The solution: a .claudecker file in the project directory.
# .claudecker
build-essential
cmake
gcc
python3-dev
On first run, the script hashes the file contents, generates a Dockerfile, and builds a custom image tagged with that hash. Subsequent runs use the cached image. Projects with identical .claudecker files share the same image.
claudecker-custom:a1b2c3d4e5f6
This content-based approach means I'm not rebuilding images unnecessarily, and cleanup is straightforward with clean-custom and clean-all-custom commands.
Skills system
A new and recent addition: Claudecker now supports Claude Skills, which are custom prompts that extend its capabilities. I implemented two types:
- GitHub skills get cloned on container startup. The Humanizer skill, for example, comes from a public repo and helps remove AI-isms from text.
- Local skills are baked into the Docker image. I keep these in a
local-skills/ directory.
The build process copies these into the image, and the entrypoint installs them into Claude's skills directory. This way I can version-control project-specific skills alongside the code.
Multi-AI orchestration with PAL MCP
I also integrated PAL MCP Server, which lets Claude Code collaborate with other AI models (Gemini, GPT, Grok, local Ollama models). I export my API keys before running:
export OPENROUTER_API_KEY="your-key"
./claudecker.sh run /path/to/project
Inside Claude Code, I can ask it to use other models for second opinions, code review, or extended reasoning. The MCP server handles the routing.
This obviously requires network access, so it doesn't work in lockdown mode. Trade-offs.
Where's the code?
I planned to release this publicly but decided against it for now.

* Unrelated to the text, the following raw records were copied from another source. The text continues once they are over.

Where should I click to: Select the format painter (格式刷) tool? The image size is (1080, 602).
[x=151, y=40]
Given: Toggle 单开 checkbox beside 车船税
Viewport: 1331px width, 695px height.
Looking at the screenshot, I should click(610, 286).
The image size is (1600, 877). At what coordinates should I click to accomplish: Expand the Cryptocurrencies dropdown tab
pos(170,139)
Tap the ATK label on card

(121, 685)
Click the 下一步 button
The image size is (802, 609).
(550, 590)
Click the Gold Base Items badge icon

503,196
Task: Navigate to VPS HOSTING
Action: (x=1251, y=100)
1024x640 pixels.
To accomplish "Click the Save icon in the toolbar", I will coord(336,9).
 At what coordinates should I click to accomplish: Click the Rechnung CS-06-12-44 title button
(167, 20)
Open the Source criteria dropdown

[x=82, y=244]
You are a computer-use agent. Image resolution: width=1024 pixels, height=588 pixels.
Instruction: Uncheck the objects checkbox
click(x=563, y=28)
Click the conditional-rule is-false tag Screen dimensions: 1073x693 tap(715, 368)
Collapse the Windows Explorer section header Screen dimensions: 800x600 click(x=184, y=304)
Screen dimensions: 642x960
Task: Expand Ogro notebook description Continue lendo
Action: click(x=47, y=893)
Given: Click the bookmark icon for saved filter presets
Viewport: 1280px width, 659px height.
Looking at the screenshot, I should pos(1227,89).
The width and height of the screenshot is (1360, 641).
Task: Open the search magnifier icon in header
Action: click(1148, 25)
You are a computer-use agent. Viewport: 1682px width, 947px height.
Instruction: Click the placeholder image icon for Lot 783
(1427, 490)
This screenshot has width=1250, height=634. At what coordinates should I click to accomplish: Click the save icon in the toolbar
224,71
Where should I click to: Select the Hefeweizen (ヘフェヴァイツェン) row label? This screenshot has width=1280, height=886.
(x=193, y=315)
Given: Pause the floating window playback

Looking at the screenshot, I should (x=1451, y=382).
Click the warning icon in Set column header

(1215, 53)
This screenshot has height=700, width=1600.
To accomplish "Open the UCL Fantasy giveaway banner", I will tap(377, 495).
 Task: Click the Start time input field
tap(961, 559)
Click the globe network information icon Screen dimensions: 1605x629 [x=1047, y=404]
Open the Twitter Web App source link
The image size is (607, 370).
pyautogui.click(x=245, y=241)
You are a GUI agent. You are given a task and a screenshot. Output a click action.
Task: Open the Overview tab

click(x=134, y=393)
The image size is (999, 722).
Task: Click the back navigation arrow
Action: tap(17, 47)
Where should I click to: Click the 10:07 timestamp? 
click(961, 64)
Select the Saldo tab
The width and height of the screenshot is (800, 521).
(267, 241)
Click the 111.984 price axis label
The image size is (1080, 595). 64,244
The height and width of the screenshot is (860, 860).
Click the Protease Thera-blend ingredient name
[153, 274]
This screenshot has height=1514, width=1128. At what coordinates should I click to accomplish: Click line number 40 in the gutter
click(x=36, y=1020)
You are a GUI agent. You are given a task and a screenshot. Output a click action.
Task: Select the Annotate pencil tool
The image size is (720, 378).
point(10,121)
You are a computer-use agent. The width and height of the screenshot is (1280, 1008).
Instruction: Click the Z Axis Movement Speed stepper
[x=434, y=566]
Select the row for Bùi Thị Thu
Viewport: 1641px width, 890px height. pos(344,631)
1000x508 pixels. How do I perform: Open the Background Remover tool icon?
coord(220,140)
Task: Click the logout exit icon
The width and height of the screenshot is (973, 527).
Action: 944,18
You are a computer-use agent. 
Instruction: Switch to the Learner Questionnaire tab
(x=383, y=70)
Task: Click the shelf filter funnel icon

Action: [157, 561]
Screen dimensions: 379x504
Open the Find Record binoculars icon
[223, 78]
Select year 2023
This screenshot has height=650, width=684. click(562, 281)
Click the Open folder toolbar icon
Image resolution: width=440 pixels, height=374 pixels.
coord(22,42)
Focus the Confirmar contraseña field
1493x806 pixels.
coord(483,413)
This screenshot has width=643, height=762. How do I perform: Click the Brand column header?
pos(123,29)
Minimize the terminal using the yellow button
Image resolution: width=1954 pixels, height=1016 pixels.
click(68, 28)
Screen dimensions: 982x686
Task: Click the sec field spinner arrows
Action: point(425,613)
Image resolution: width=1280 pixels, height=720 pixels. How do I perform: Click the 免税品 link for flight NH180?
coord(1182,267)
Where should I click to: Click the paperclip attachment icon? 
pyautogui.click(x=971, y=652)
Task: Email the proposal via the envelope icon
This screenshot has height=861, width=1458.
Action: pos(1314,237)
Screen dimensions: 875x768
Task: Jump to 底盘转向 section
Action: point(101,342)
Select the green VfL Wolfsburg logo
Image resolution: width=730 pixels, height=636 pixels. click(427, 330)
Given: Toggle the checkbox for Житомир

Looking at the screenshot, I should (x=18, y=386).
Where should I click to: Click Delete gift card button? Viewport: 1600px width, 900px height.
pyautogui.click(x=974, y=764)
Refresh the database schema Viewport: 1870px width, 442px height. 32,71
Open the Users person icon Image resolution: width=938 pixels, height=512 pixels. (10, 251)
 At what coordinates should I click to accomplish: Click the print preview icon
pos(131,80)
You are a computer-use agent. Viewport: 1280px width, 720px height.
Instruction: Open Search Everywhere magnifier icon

There are rough edges:
- The docker-compose volumes are duplicated in the docker run command for custom images. If you change one, you have to change the other. I left a warning comment but it's still error-prone.
- The firewall whitelist script exists but isn't fully tested across different network configurations.
- Some features assume specific host setups (X11, SSH agent running, etc.) and fail ungracefully when those assumptions don't hold.
- Error handling is minimal in places.
I use this daily for my own work, but it's not polished enough for others to pick up without reading through the scripts first. Maybe later.
Current limitations
- Network lockdown state doesn't persist across container restarts. Restart the container and you're back to full network access.
- Custom image builds happen automatically but failures silently fall back to the base image. You might not notice a package didn't install.
- X11 forwarding is a security surface I'm not entirely comfortable with, but I haven't found a better solution for browser auth.
What I actually use it for
Most days I run Claude Code in lockdown mode for general coding tasks. When I need it to fetch documentation or install packages, I toggle lockdown off, let it do its thing, then toggle it back on.
For security research projects, the isolation gives me peace of mind. The AI can analyze suspicious code, suggest modifications, even run tests, all without access to my actual filesystem or network.
It's not perfect containment. Docker isn't a security boundary the way a VM is. But it's enough friction that an AI agent can't accidentally (or intentionally) do something I'd regret.
For now, this setup works for my needs. The paranoia tax is a few extra seconds on startup and occasional friction with browser auth. Worth it.